Já cheira a final de campanha. O secretário-geral do PCP, Jerónimo de Sousa, passou a incluir os indecisos nos seus apelos ao voto. Esta terça-feira, em Beja, pediu aos que se mantinham sem certezas para o dia 5 que direccionassem a revolta e desconfiança em relação aos partidos contra os responsáveis pela efectiva governação do país.
“Furem as contas!” pediu o líder comunista ao lembrar que PS, PSD e CDS estavam a contar com o desânimo e a abstenção para chegar ao poder. “Vão votar no dia 5 e mostrem-lhes que eles afinal não são donos de ninguém”, rematou.
Para convencer os indecisos, usou das mesmas armas dos últimos dias, apresentando o PCP como um partido à parte. “Os partidos não são todos iguais”, assegurou Jerónimo de Sousa depois de frisar que era “hora de vencer hesitações”. O argumento foi o da palavra. “O PCP jamais deixará de cumprir a sua palavra”, garantiu.

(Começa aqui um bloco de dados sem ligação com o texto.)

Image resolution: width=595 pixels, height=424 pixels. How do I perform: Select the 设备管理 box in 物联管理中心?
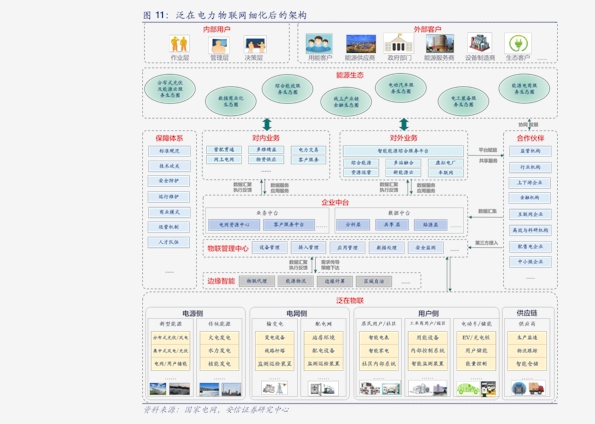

A diferença estava, defendeu o candidato, não só nos “35 anos de afundamento do país” que os governos de PS, PSD e CDS teriam provocado, mas também na forma como estes escondiam o pacto de resgate financeiro. O que levou mesmo o comunista a afirmar que, caso o silêncio se mantivesse, um governo formado com estes partidos não teria “legitimidade política”.